Academicians question “adverse deselection” in individual market

A post at the journal Health Affairs blog questions what I’ve termed “adverse deselection” —  when healthier people in the individual market decide to take their chances and drop their coverage to save premium dollars in the current economic downturn.  In California, Anthem Blue Cross contends the flight of these better risks left it with costlier insureds in its risk pool — what’s classically known as adverse selection — thus necessitating sharp rate increases to cover higher dollar claims brought by sicker individuals.  The theory is these folks will suck it up and pay the higher premiums in order to stay insured, knowing both that they’ll likely need medical care in the future and that they can’t shop around for lower premiums because no other insurers are likely to accept them due to their preexisting medical conditions.

Jonathan Kolstad, assistant professor of health care management at The Wharton School and Leonard D. Schaeffer of the University of Southern California’s Center for Health Policy and Economics, claim to have developed data casting doubt on that scenario.  “There is little evidence of a change in composition and size of the non-group insurance market between 2007, prior to the recession, and March of 2009, near the bottom of the recession,” they conclude.

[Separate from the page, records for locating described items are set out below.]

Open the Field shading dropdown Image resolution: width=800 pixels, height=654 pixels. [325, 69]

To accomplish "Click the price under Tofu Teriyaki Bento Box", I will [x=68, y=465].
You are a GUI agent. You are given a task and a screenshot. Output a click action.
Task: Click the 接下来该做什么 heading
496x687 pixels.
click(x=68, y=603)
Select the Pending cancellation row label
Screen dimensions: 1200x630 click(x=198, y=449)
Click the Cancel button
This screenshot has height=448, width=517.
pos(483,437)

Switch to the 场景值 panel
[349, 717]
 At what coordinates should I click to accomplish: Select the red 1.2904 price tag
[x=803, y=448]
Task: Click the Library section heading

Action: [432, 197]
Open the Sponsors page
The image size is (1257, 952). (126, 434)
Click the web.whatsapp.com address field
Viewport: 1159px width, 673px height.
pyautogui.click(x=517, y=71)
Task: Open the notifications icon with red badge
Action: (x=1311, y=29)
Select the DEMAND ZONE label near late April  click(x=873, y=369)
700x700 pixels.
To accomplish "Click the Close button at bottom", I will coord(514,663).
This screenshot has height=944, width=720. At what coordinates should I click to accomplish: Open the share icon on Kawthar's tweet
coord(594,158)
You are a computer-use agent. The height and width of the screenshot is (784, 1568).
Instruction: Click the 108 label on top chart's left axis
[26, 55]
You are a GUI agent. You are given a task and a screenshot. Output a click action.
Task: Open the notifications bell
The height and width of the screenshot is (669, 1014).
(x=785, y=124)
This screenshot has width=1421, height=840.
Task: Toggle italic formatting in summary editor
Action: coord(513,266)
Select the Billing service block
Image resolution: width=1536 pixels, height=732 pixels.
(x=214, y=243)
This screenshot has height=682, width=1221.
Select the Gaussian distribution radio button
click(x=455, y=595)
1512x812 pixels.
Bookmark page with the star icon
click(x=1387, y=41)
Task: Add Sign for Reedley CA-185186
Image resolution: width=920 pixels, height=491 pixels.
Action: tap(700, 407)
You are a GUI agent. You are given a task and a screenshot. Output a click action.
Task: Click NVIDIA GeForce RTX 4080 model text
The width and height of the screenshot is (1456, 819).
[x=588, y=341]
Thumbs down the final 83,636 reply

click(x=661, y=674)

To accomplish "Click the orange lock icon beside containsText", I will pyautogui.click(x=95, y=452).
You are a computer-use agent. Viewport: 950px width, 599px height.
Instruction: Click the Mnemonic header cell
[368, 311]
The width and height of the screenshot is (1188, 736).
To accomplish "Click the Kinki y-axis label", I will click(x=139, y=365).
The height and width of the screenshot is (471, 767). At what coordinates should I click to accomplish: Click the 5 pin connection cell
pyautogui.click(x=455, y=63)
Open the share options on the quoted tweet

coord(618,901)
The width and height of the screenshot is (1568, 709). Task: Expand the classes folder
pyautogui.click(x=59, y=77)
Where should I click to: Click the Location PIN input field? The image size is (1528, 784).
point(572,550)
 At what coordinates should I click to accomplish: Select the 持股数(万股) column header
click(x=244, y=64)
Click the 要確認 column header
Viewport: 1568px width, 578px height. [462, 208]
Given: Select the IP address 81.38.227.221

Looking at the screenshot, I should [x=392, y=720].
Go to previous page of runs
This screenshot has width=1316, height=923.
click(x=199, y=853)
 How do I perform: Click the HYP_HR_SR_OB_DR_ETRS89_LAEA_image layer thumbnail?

Initially, I thought regardless of whether those dropping their coverage are healthy or not, the recession has likely shrunk the individual market.  Those who need medical services still have to pay the premium to keep their coverage in force.  And when comes down to paying the mortgage or a monthly health insurance premium that in many cases nearly equals the mortgage payment, it’s the latter that’s likely to go unpaid.  But consider another study issued this week by the UCLA Center for Health Policy Research projects California’s individual market actually grew during the recession, covering 8.5 percent of non elderly adult Californians at its start in 2007 to a projected 9.1 percent in 2009.